All right, last one here! Makes a lot of references to stories I've thought out but never written. Posting in the morning because I'm out of town again until tomorrow night.

Twelve Treasured Friends

A banquet was being held in the great hall, but within a small private chamber only the king and his closest friends were gathered.

Twelve sat at the table, and as Aragorn surveyed those surrounding them he could not help but wonder. They were so precious to him...he knew many men who did not have one trustworthy friend, yet he had eleven.

His gaze swept the room, pausing on each face in consideration.

To his left sat Arwen. Arwen, his beautiful and beloved wife. She had given up her immortality, her chance to sail with her people into a land free of heartache for him. There were days when he was still amazed that she loved him.
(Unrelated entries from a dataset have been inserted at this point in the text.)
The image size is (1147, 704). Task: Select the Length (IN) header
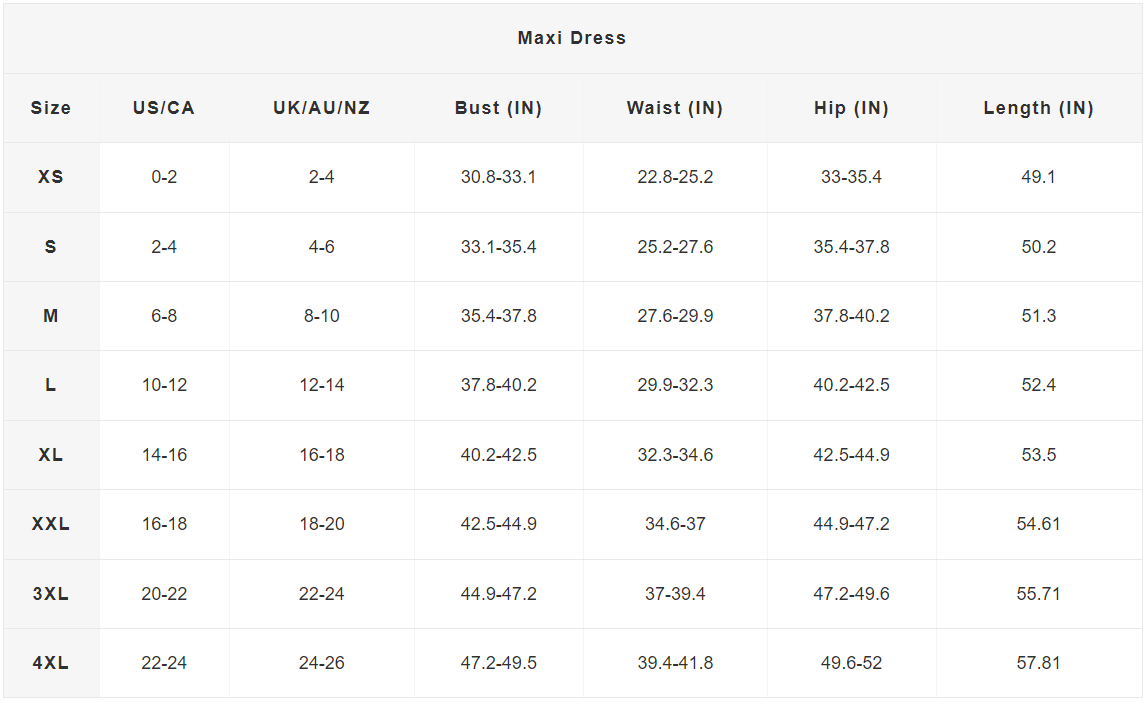coord(1038,108)
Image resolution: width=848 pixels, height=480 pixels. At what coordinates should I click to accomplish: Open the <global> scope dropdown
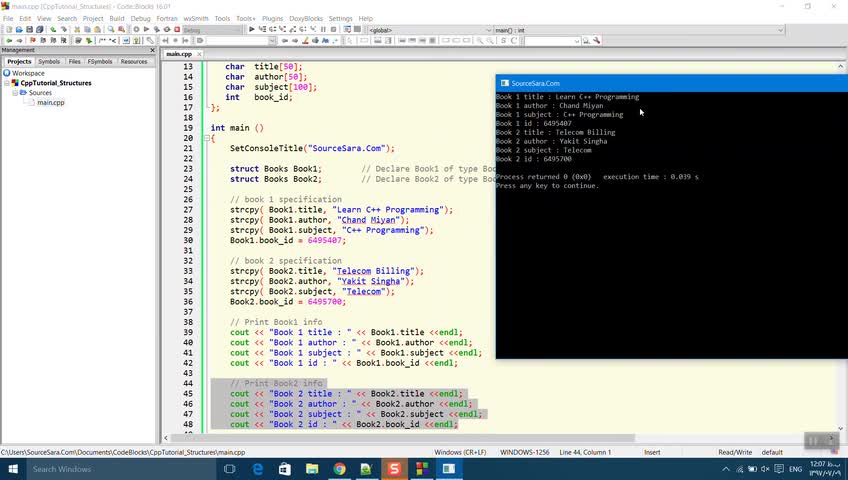pos(430,30)
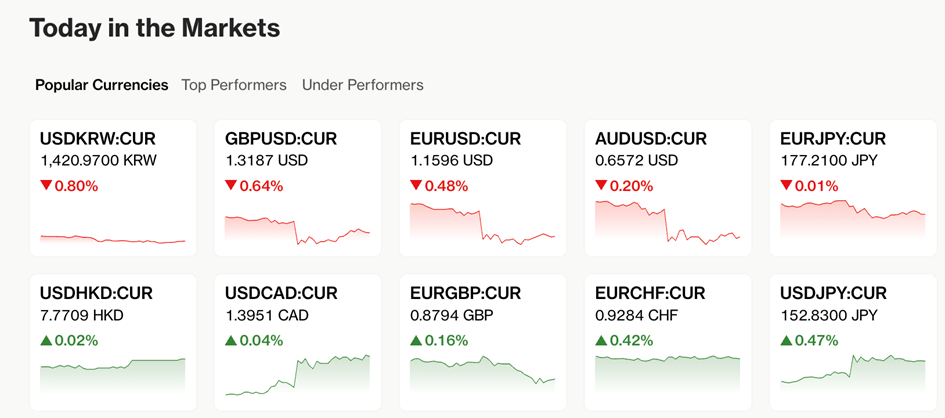Click the Today in the Markets heading
Viewport: 945px width, 418px height.
(x=155, y=28)
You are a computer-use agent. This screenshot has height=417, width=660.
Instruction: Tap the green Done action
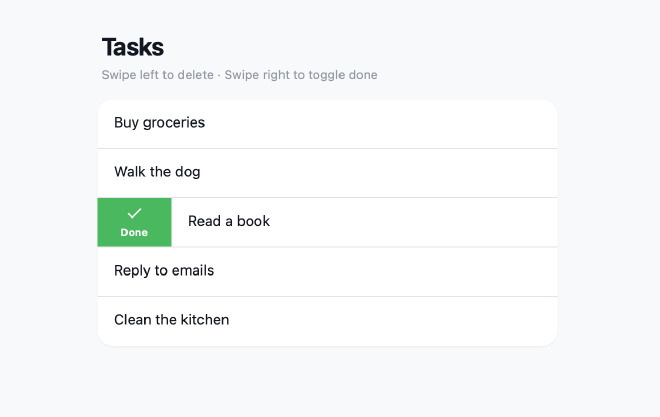(x=134, y=222)
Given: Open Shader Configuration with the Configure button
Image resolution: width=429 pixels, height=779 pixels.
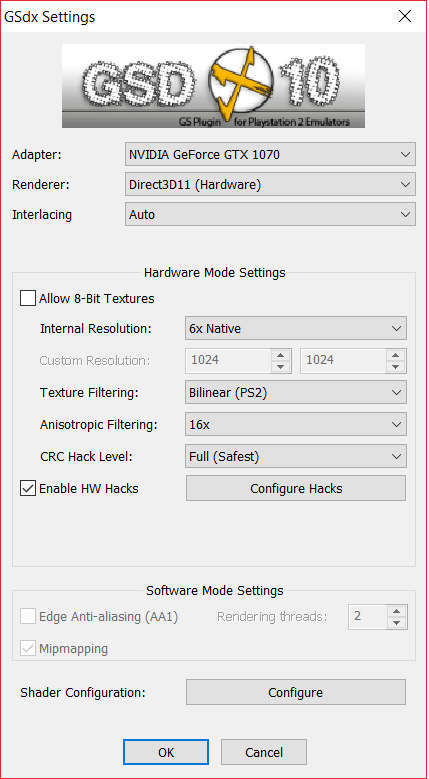Looking at the screenshot, I should click(296, 693).

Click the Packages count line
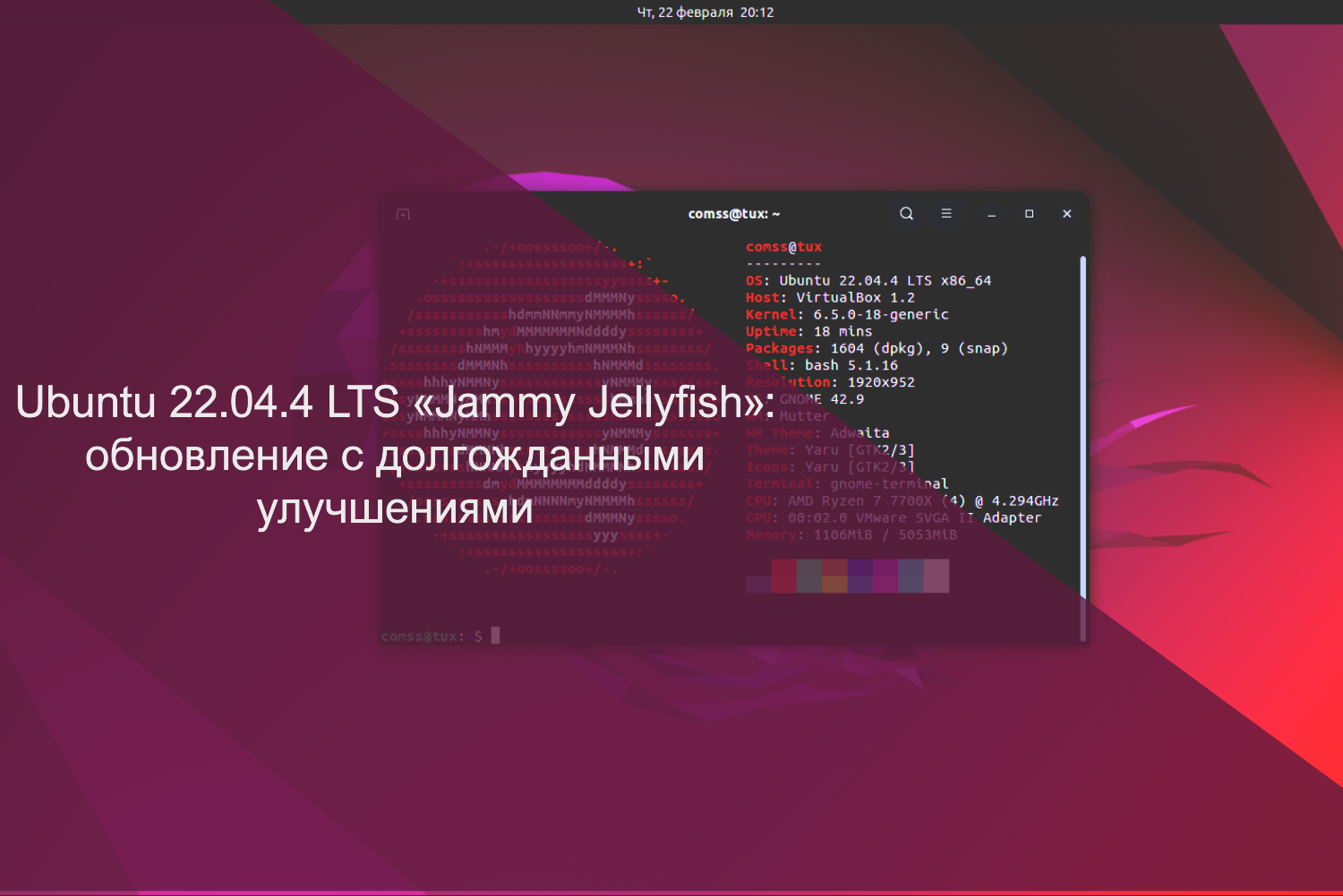[x=877, y=348]
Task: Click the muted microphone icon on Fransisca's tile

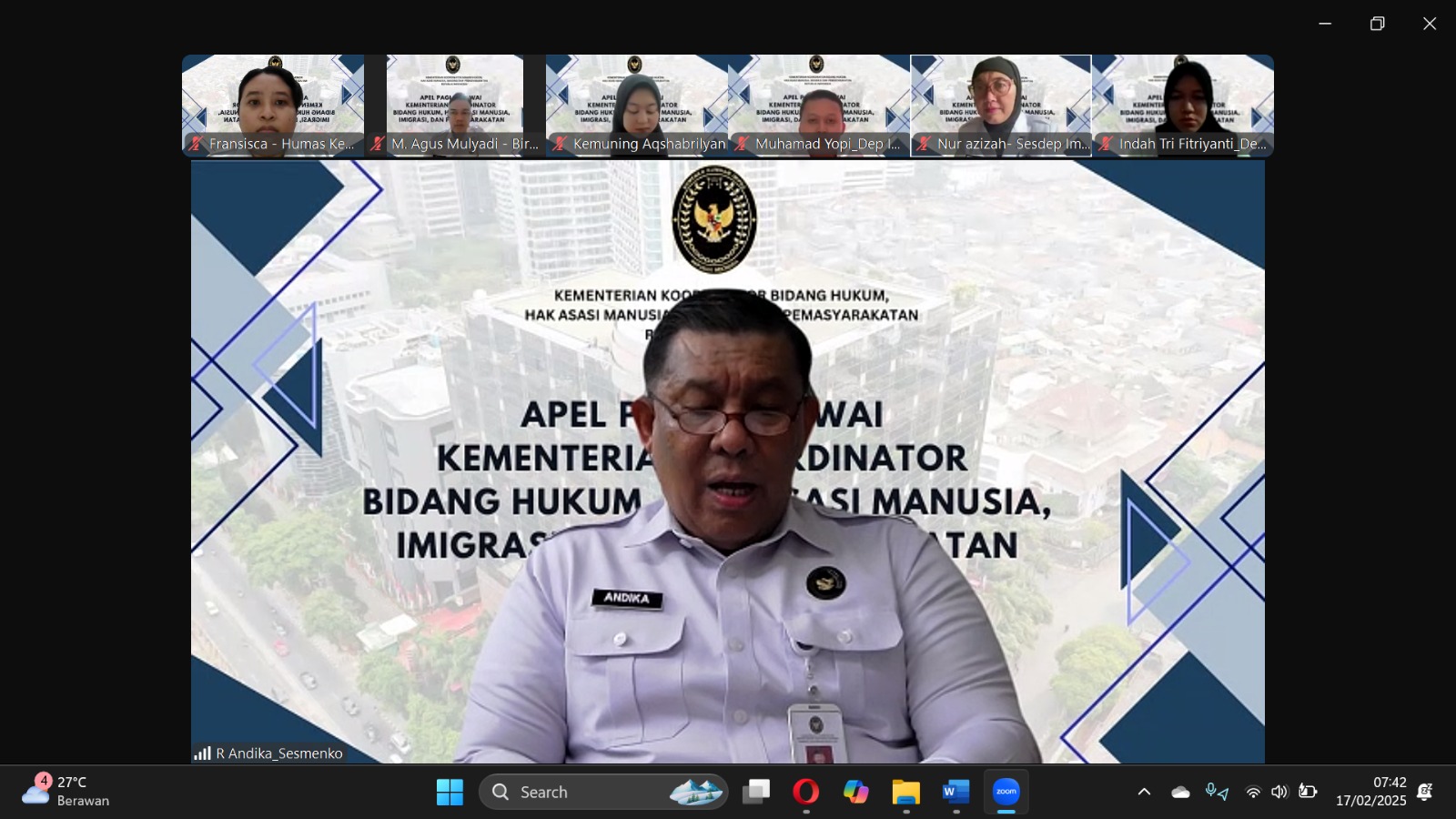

And for all that she seemed delicate, she was strong. Though she would never admit it, she was a match for any swordsman of Gondor. Yet her strength was not only physical. She had been his support through the first few difficult months of the kingship. Many days he had been at the end of his patience, but for Arwen.

She was more than merely his wife, the queen of Gondor. She was his everything.

On Arwen's left sat her brothers, Elladan Elrohir. Aragorn had grown up calling Elladan and Elrohir his brothers, as he had been foster-son of their father. He had feared their displeasure when he fell in love with Arwen, but had been surprised to find their support instead.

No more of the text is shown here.